L’industrie est en transition permanente, les techniques sont en évolution continue et les désirs des clients aussi. Il n’y a donc jamais de long fleuve tranquille dans l’activité de production, les modifications dans les process de fabrication et les produits sont le quotidien des chefs d’entreprises qui ne peuvent jamais se satisfaire du présent et doivent, au contraire, préparer l’avenir.

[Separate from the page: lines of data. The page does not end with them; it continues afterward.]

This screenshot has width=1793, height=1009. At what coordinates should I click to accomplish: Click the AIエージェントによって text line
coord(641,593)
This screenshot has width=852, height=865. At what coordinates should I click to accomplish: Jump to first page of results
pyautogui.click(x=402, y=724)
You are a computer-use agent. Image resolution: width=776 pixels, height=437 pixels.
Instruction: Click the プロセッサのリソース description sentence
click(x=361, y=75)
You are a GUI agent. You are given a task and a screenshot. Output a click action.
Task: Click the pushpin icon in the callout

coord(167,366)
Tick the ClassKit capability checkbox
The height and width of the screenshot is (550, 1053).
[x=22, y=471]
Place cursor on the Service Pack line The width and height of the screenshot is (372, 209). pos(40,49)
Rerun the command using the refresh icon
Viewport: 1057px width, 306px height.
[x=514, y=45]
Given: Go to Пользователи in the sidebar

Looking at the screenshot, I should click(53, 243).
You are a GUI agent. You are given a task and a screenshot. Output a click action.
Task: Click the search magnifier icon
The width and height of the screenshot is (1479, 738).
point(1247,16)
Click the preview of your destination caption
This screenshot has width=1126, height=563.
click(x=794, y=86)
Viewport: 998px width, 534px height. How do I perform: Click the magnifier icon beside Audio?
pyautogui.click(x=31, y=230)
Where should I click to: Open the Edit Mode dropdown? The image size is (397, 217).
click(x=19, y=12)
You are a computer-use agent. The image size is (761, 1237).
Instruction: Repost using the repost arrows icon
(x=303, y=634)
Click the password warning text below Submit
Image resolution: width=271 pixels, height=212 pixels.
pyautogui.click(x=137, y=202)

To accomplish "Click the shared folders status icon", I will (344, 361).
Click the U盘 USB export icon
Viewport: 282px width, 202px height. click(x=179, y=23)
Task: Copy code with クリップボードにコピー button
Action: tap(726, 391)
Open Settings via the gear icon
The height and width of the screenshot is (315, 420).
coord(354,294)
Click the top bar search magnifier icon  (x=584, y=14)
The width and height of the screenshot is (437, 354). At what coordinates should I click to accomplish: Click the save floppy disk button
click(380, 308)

Lorsque le futur est défini par les progrès scientifiques et techniques et les nouvelles exigences de la clientèle, il faut être visionnaire et s’entourer de bons techniciens et commerçants. Lorsque la géopolitique vient culbuter les tendances, on rajoute une gerbe d’incertitudes, c’est la vie ! Mais la plupart des difficultés d’aujourd’hui proviennent de décisions plus ou moins rationnelles des pouvoirs publics. Après la prolifération des normes et règlements qui ont déstabilisé la production, on en est venu désormais aux anathèmes techniques. Une chose est de dire : » tel produit est dangereux et son usage doit être encadré, limité ou interdit », une autre est d’interdire dans un horizon temporel défini une solution scientifique, technique ou industrielle à un problème sans avoir préparé l’alternative. Ces diktats émanant souvent de minorités agissantes viennent gravement perturber l’investissement industriel et favorisent la rapidité de la désindustrialisation du pays. Le personnel politique, qui a voté en son temps pour les interdictions et condamnations célébrées par la presse et les sondages d’opinion, se retrouve quelques années après à pleurer sur le terrain avec les salariés se préparant aux fermetures et aux licenciements, en profitant, au passage, pour s’indigner de l’impéritie des dirigeants des entreprises.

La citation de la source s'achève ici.